Outre ce principe, la loi pourrait être jugée contradictoire avec le droit de propriété. "Cette proposition évoque une expropriation. Or, l'expropriation ne peut pas se faire au profit d'un intérêt privé, seulement pour une cause d'utilité publique. Il faudrait donc que l'Etat mette la main à la poche", avait expliqué Patrick Morvan.
"Ce n'est pas une expropriation, ce n'est pas une nationalisation. Vous voulez fermer; il y a quelqu'un qui se présente; la justice fixe le prix et vous serez indemnisé au prix du marché", a répondu Arnaud Montebourg vendredi. "Le droit de propriété devra être étudié à l'aune de l'atteinte à l'intérêt général que représentent ces fermetures de sites pour le tissu industriel", avait également rétorqué, en février, la députée de Moselle et actuelle ministre de la Culture, Aurélie Filippetti.
Serait-elle efficace?
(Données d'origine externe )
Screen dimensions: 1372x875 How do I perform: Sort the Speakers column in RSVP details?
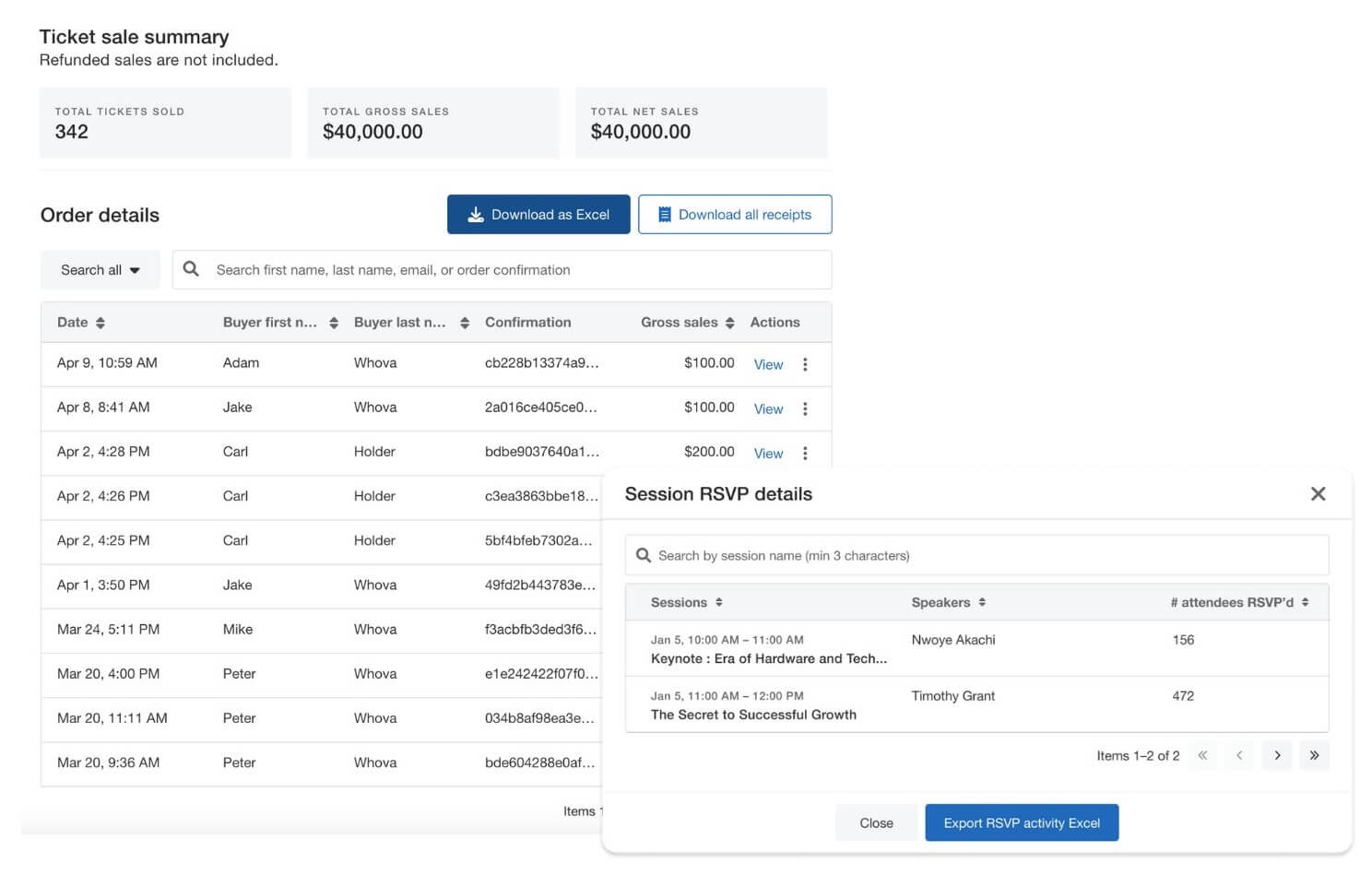981,601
Selon le PS, plusieurs fermetures de sites auraient ainsi pu être évitées avec cette loi, à l'image de Gandrange, de la papèterie MReal dans l'Eure ou l'usine Produits céramiques de Touraine (PCT) de Selles-sur-cher. Dans le cas de Florange, aucun repreneur ne s'est pour le moment manifesté. Cela est dû au fait que les hauts-fourneaux ne sont pas encore officiellement fermés. Les syndicats du site, eux, défendent la mesure et la réclament depuis l'élection de François Hollande.
"C'est une loi qui doit nous protéger car même si Mittal ferme le site, il ne pourra pas le démanteler, alors que le PDG du groupe souhaite justement que celui-ci ne soit pas revendu à un concurrent", assurait au moment de l'annonce de la promesse de François Hollande, Edouard Martin, représentant CFDT au comité d'entreprise européen d'ArcelorMittal."Elle pourrait forcer les grands sidérurgistes à investir dans les sociétés qu'ils rachètent", espérait également Jacques Minet, délégué CFDT sur le site de Florange.
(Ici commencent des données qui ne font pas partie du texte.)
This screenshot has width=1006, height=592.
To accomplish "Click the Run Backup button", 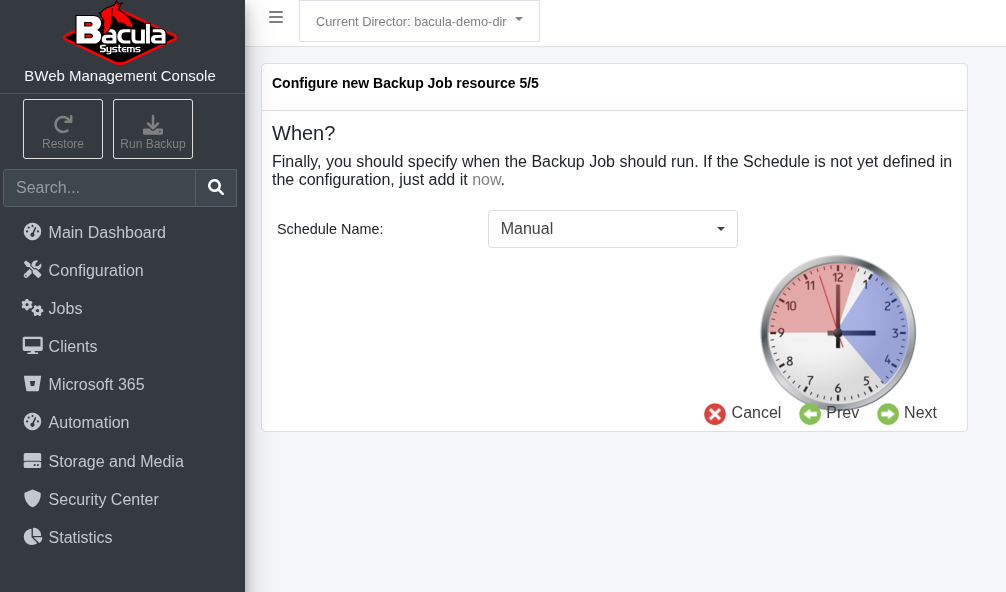I will click(x=153, y=129).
Selon l'UMP toutefois, qui s'était opposé au texte des socialistes en février, la mesure serait dangereuse et contreproductive. " La proposition socialiste ne répond pas aux problèmes des sites industriels français, dont le principal souci est de ne pas avoir de repreneurs. Hollande ne dit pas comment on va trouver un repreneur, il fait quelque chose qui va d'ailleurs probablement faire fuir les investisseurs", avait notamment décrié Nathalie Kosciusko-Morizet, la porte-parole de Nicolas Sarkozy pendant la campagne.